───── Study text

2. FOCAL LESIONS OF THE CEREBELLUM.—(a) Lesions strictly limited to one lateral lobe or hemisphere of this organ do not give rise to any characteristic symptoms—in some cases, indeed, to no symptoms at all. When the lesion tends basad, irritating and compressing the subjacent pons and oblongata on one side, incomplete paralysis appears in the limbs opposite the lesion, the face usually remaining normal. Occipital headache, attacks of vomiting, opisthotonos, or intense subjective stiffness of the back of the neck, with neuro-retinitis, would strengthen the diagnosis. If the lesion extend laterad, so as to involve the processus ad pontem (lateral peduncle), a tendency to rotate while lying or to deviate in walking toward the side of the lesion may be added.

──────────
───── Listed entries

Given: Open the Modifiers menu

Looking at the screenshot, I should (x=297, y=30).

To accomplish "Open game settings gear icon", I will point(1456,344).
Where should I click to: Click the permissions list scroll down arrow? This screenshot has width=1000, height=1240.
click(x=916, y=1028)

──────────
───── Listed entries

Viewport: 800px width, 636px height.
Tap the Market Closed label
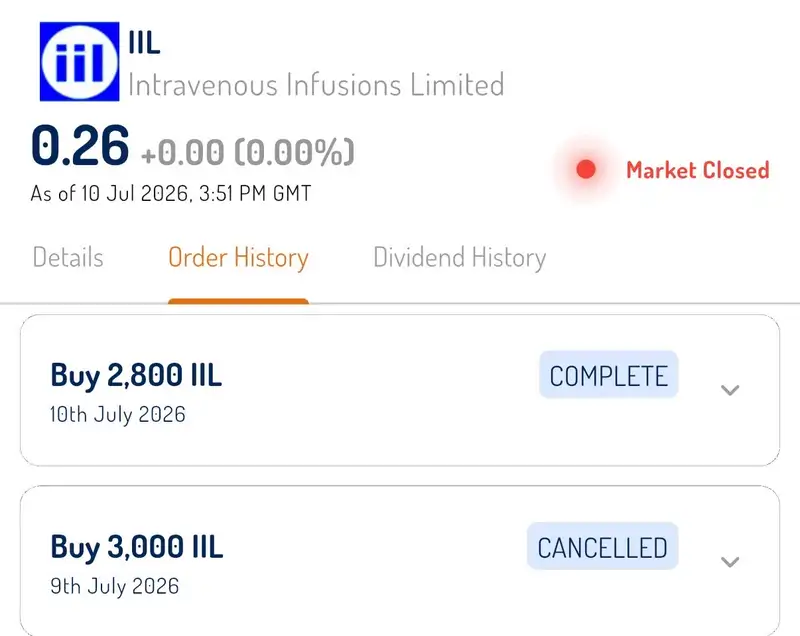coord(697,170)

──────────

In the passage on focal lesions of the cerebellum, where does incomplete paralysis appear when a lesion tends basad? The entries can be left aside; nothing here depends on them.

In the limbs opposite the lesion.